The fraction of expanding to expanded leaves determines the biomass response of Populus to elevated CO2
We examined whether the effects of elevated CO2 on growth of 1-year old Populus deltoides saplings was a function of the assimilation responses of particular leaf developmental stages. Saplings were grown for 100 days at ambient (approximately 350 ppm) and elevated (ambient + 200 ppm) CO2 in forced-air greenhouses. Biomass, biomass distribution, growth rates, and leaf initiation and expansion rates were unaffected by elevated CO2. Leaf nitrogen (N), the leaf C:N ratio, and leaf lignin concentrations were also unaffected. Carbon gain was significantly greater in expanding leaves of saplings grown at elevated compared to ambient CO2. The Rubisco content in expanding leaves was not affected by CO2 concentration. Carbon gain and Rubisco content were significantly lower in fully expanded leaves of saplings grown at elevated compared to ambient CO2, indicating CO2-induced down-regulation in fully expanded leaves.

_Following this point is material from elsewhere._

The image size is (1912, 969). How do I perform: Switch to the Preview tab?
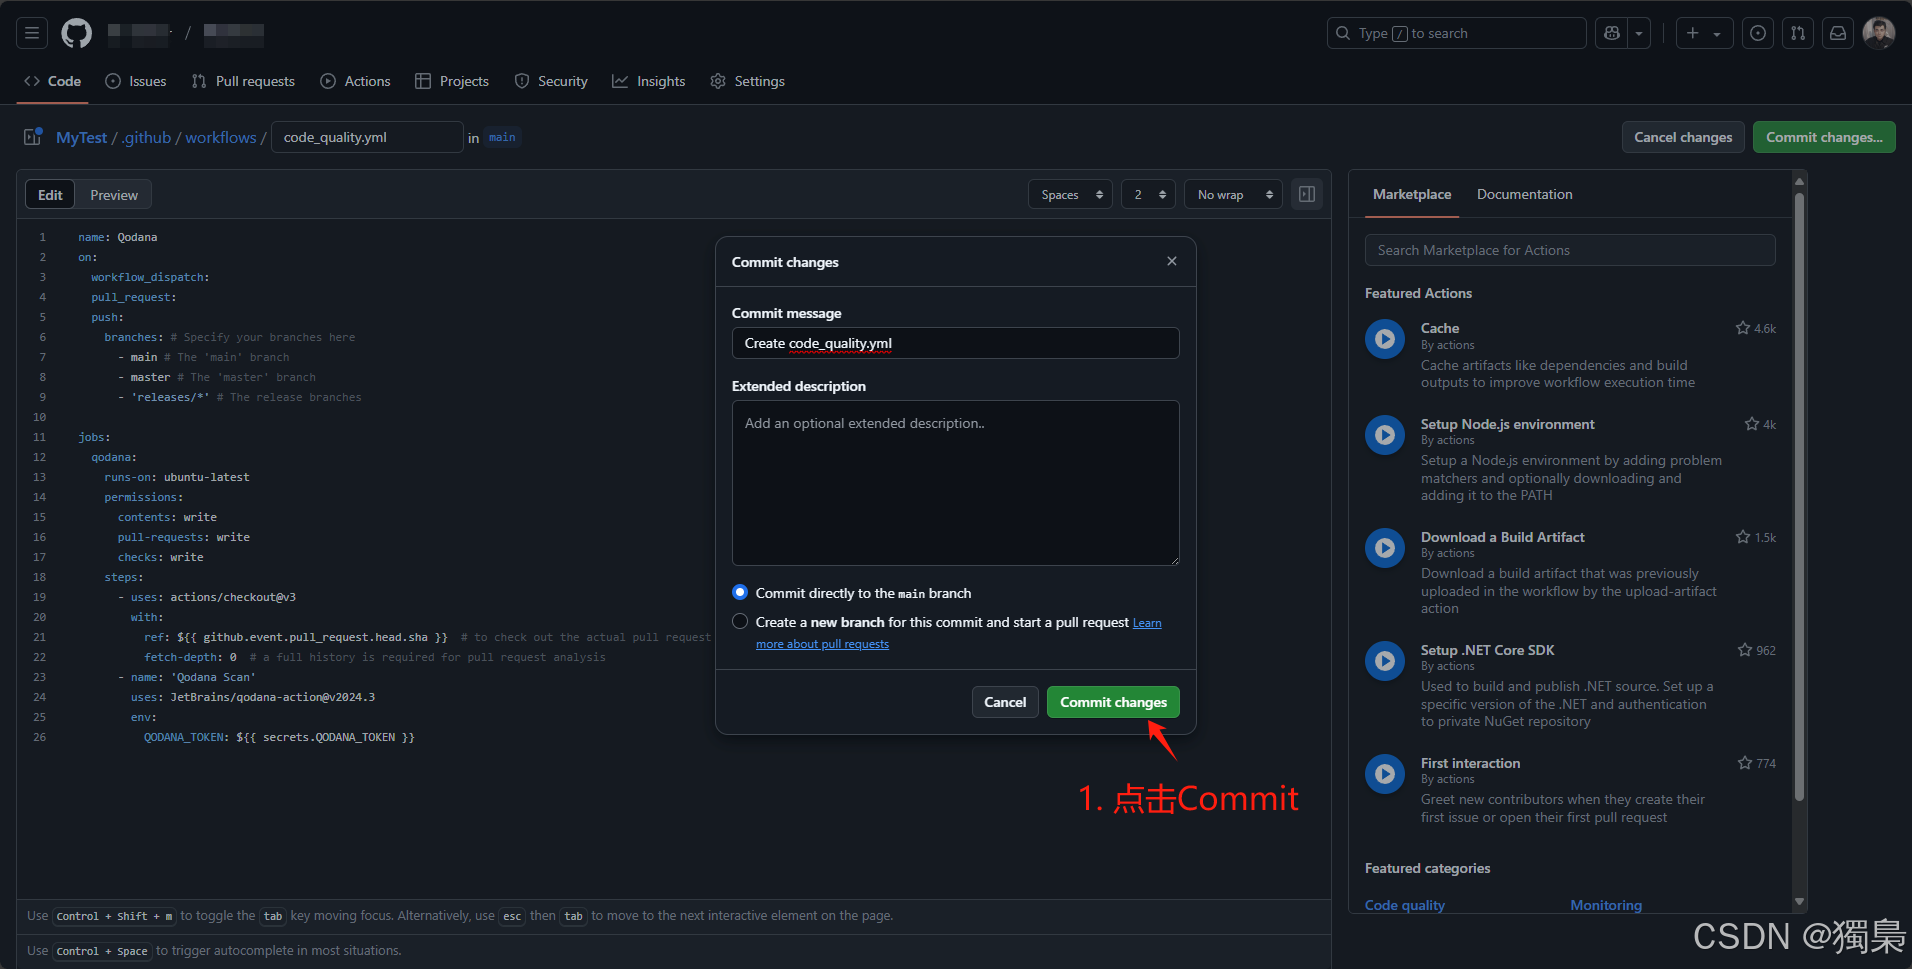tap(112, 194)
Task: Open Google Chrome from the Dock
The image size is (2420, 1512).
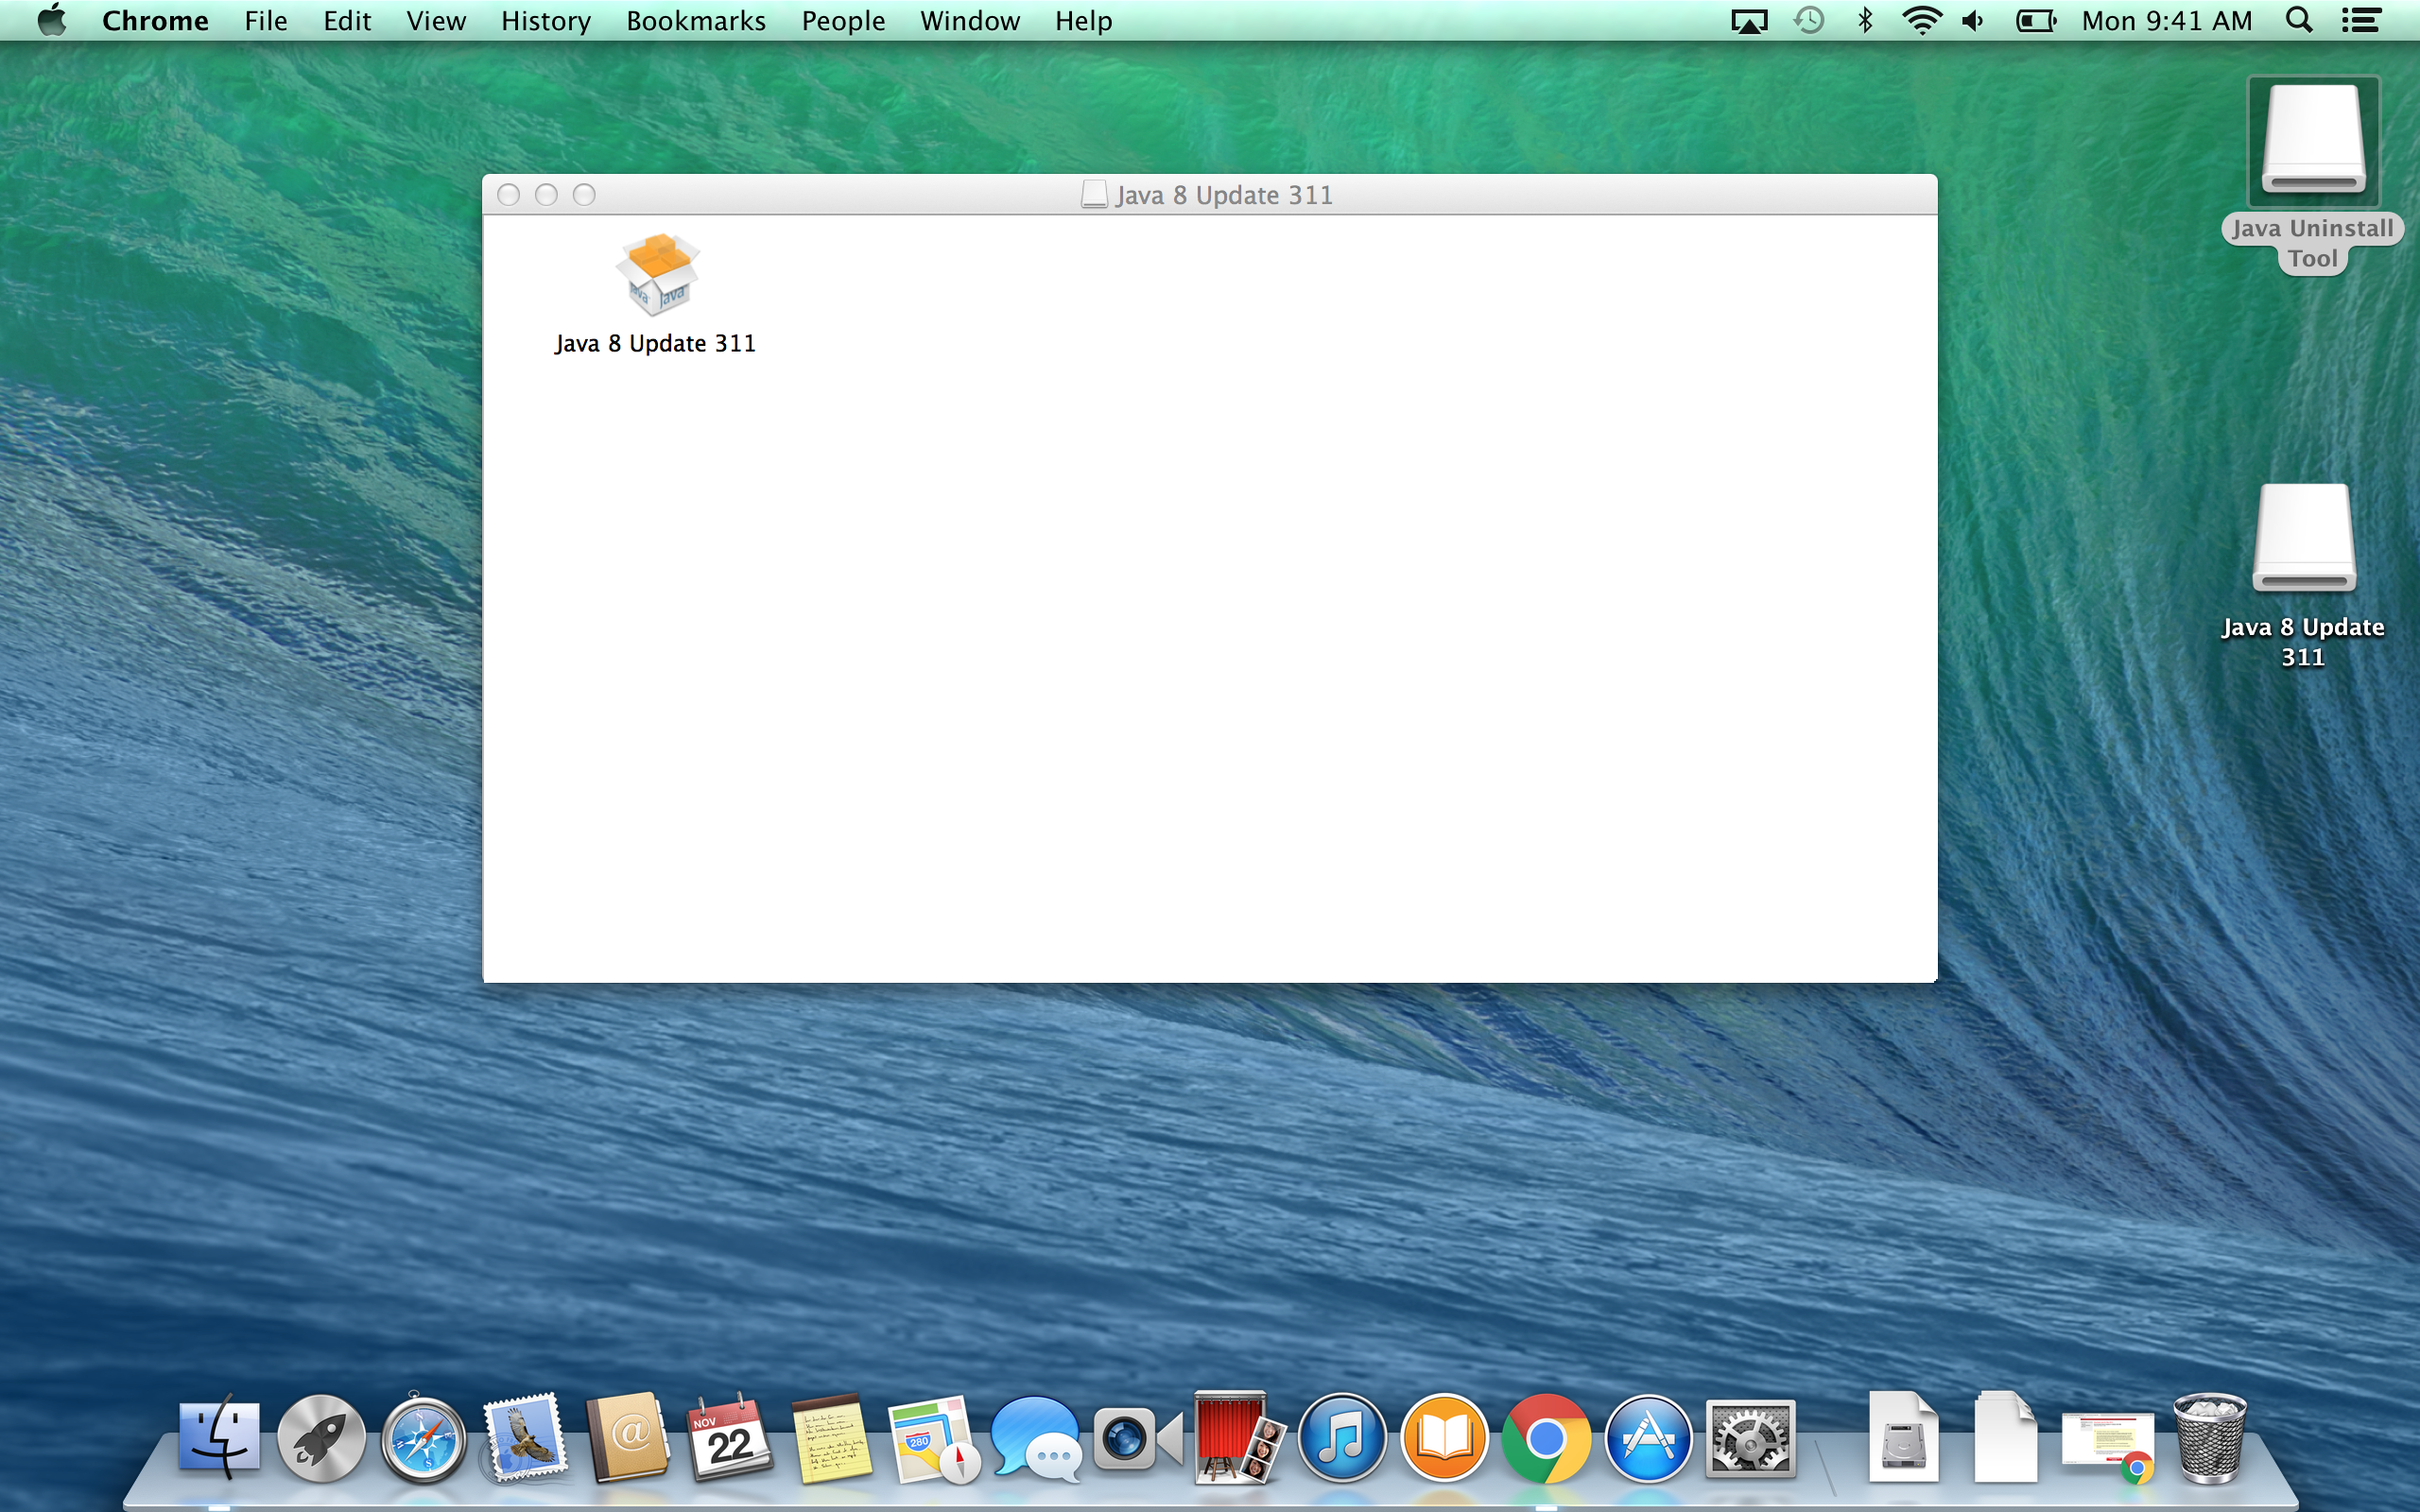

Elevated CO2 likely had no overall effect on biomass accumulation due to the more rapid decline in carbon gain as leaves matured in saplings grown at elevated compared to ambient CO2. This decline in carbon gain has been documented in other species and shown to be related to a balance between sink/source balance and acclimation. Our data suggest that variation in growth responses to elevated CO2 can result from differences in leaf assimilation responses in expanding versus expanded leaves as they develop under elevated CO2.
Biomass accumulation, Elevated CO 2, Gas exchange, Leaf development, Rubisco
Wait, D. Alexander, Clive G. Jones, Jules Wynn, and F. Ian Woodward. "The fraction of expanding to expanded leaves determines the biomass response of Populus to elevated CO 2." Oecologia 121, no. 2 (1999): 193-200.